Pull out every line of the material that contains the string "width".

>>>>>

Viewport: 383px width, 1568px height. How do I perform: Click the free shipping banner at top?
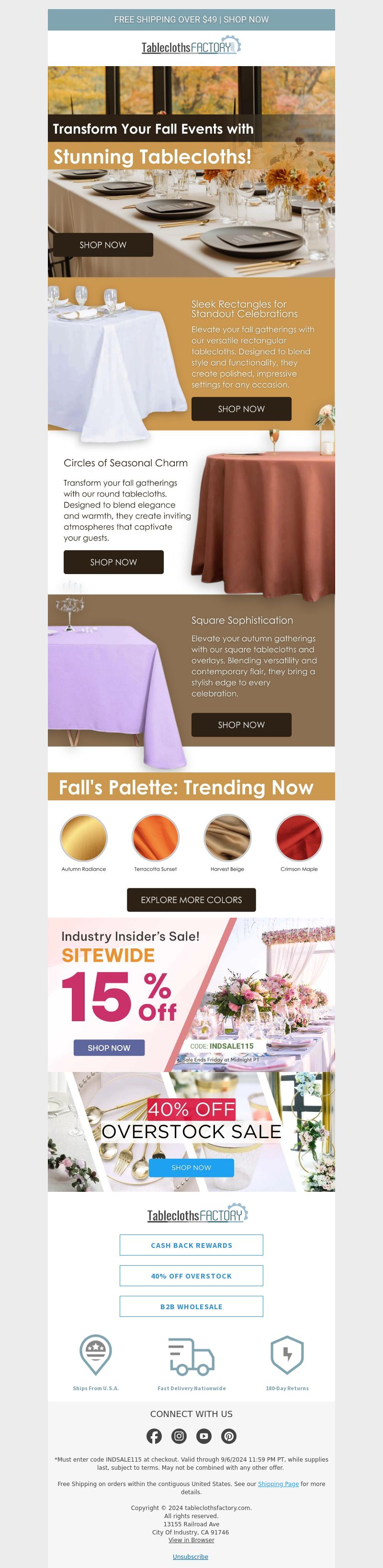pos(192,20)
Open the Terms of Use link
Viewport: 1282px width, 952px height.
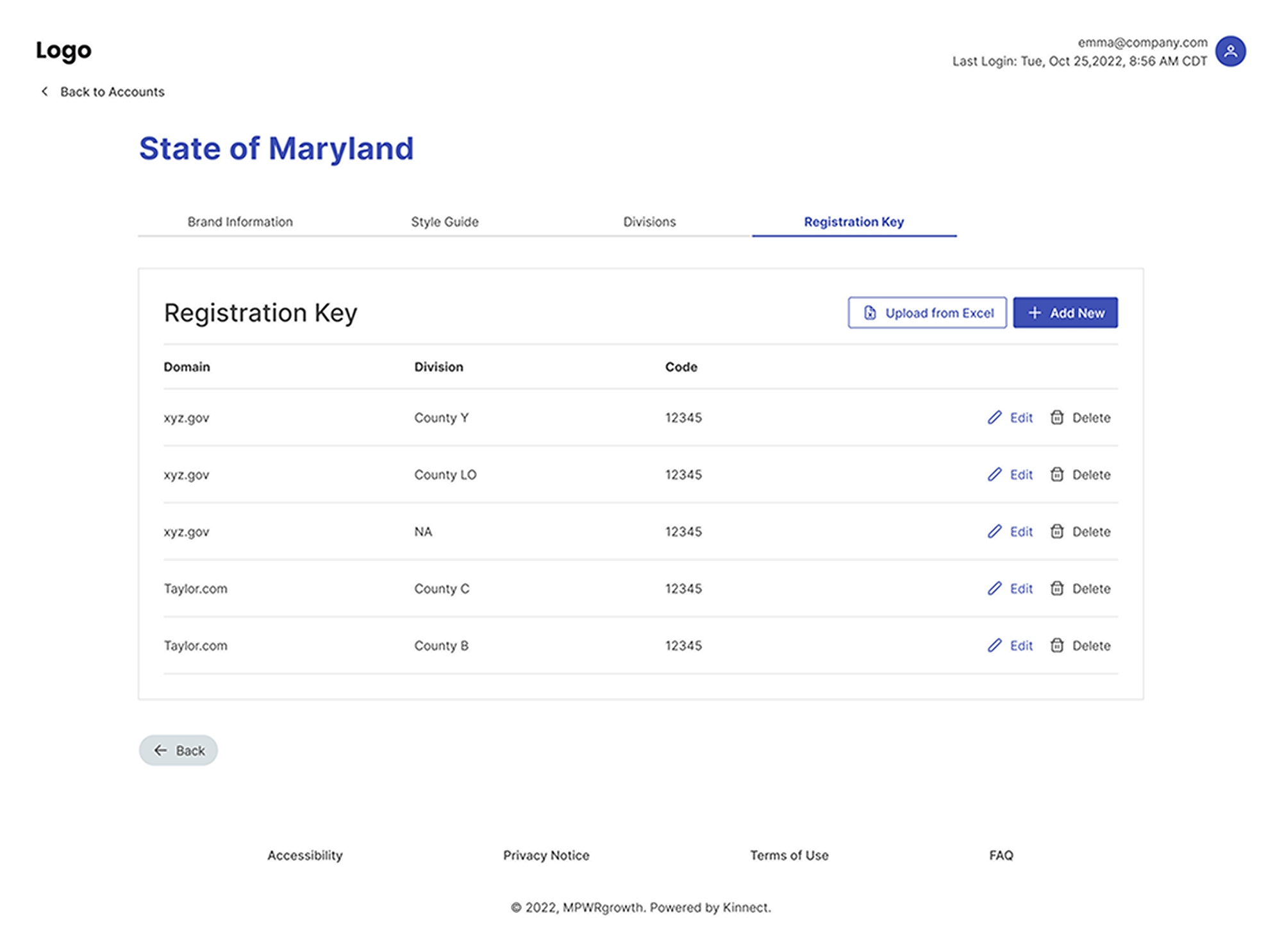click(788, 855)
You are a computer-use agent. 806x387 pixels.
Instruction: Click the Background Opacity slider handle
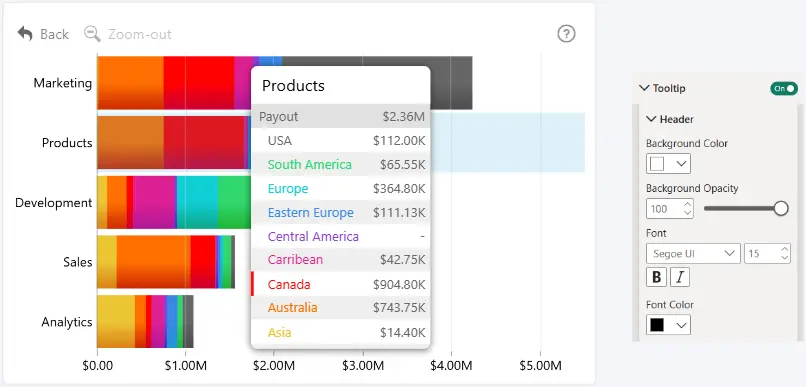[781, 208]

<<<<<

Output of the task
Viewport: 383px width, 1568px height. How do I perform: Click the free shipping banner at top?
Viewport: 1282px width, 952px height.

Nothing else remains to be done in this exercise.